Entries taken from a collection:
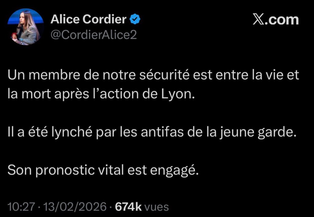The image size is (314, 217).
Task: Click the "vues" label
Action: pyautogui.click(x=157, y=207)
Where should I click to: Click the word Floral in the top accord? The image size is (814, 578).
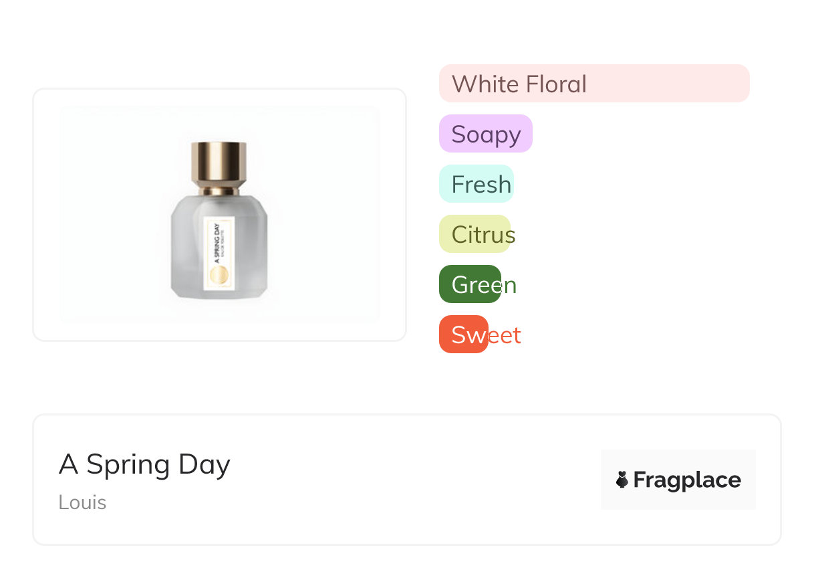[x=556, y=84]
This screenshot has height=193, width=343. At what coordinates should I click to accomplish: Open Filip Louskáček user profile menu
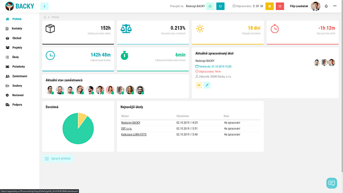(303, 6)
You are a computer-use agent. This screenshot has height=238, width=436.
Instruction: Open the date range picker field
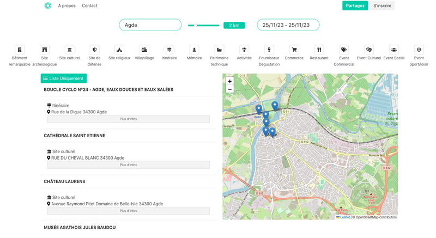288,25
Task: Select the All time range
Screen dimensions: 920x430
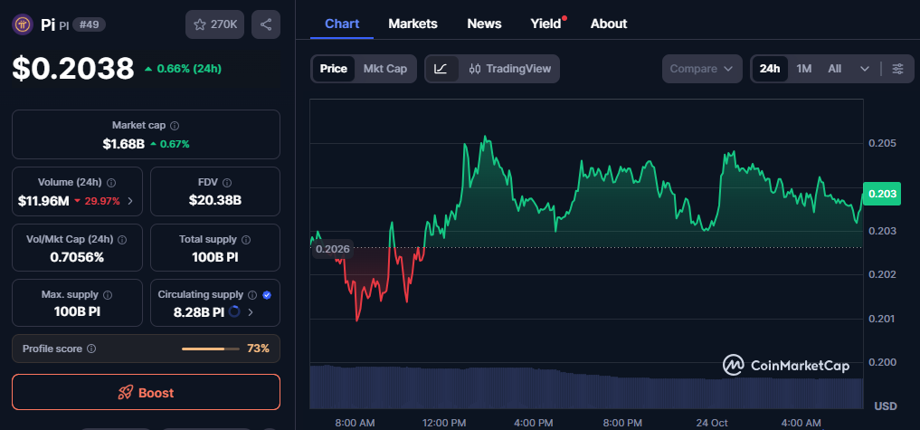Action: (x=834, y=69)
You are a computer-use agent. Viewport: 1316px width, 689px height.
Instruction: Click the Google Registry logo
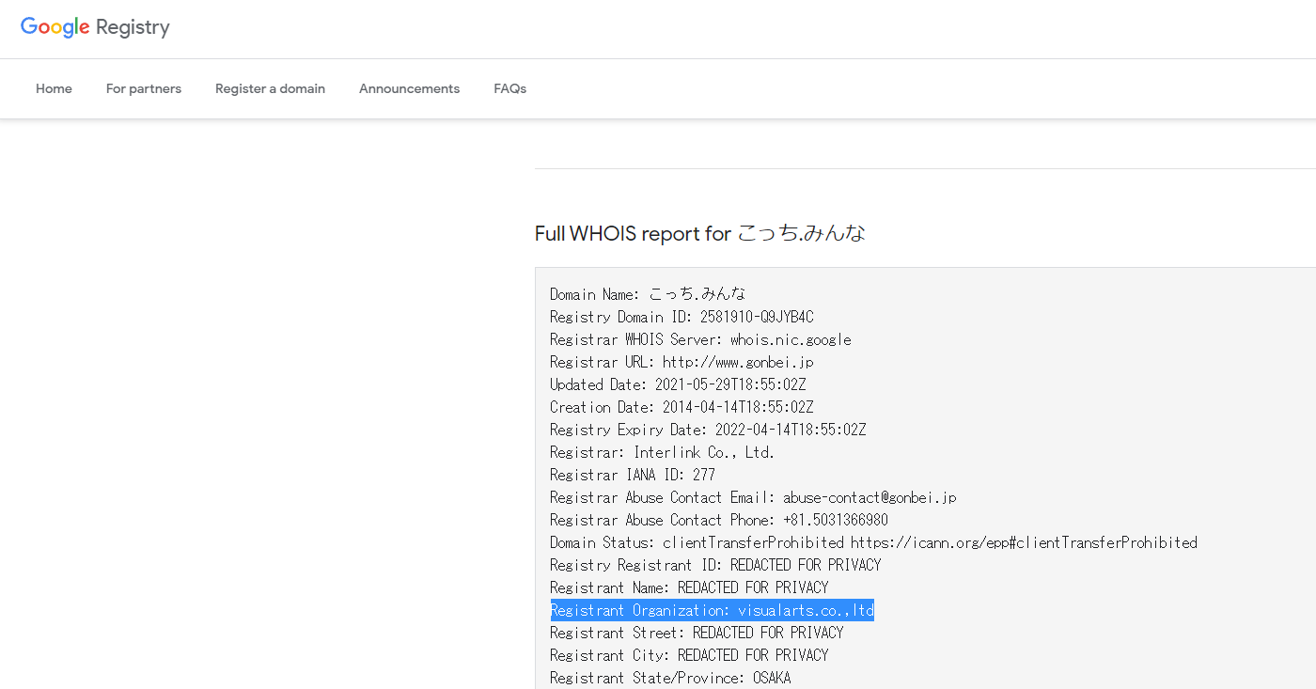pyautogui.click(x=95, y=27)
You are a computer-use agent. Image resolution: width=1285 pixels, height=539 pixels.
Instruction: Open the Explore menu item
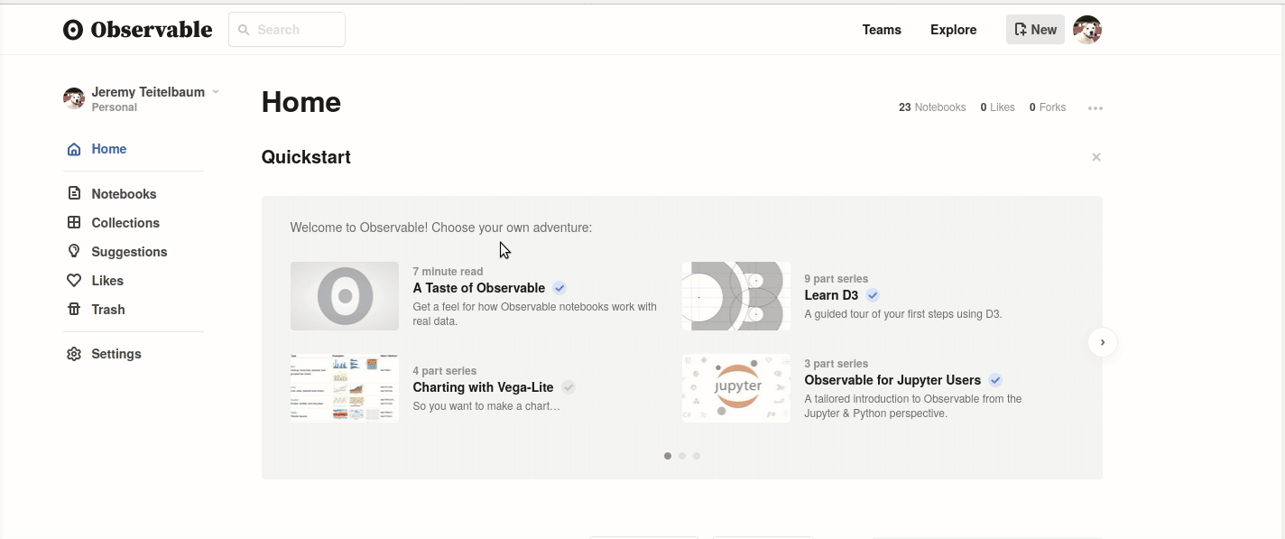point(954,30)

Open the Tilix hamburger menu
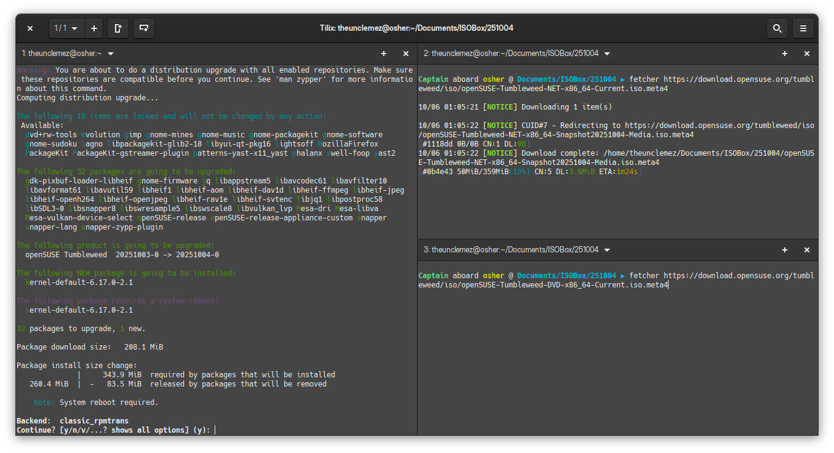tap(803, 28)
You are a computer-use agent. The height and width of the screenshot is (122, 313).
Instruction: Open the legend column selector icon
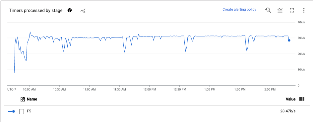pyautogui.click(x=302, y=99)
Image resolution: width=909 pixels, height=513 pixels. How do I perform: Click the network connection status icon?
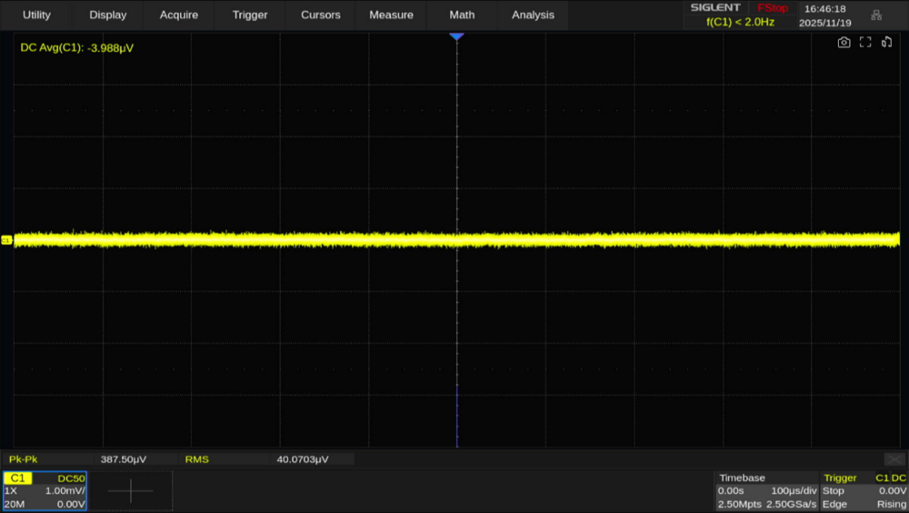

* _TASK DESCRIPTION_:
Pick out all lines from the data above in which the word "resolution" appears.

* _WRITTEN SOLUTION_:
You are a computer-use agent. Image resolution: width=1285 pixels, height=539 pixels.
Image resolution: width=909 pixels, height=513 pixels. How do I perform: Click the network connection status icon?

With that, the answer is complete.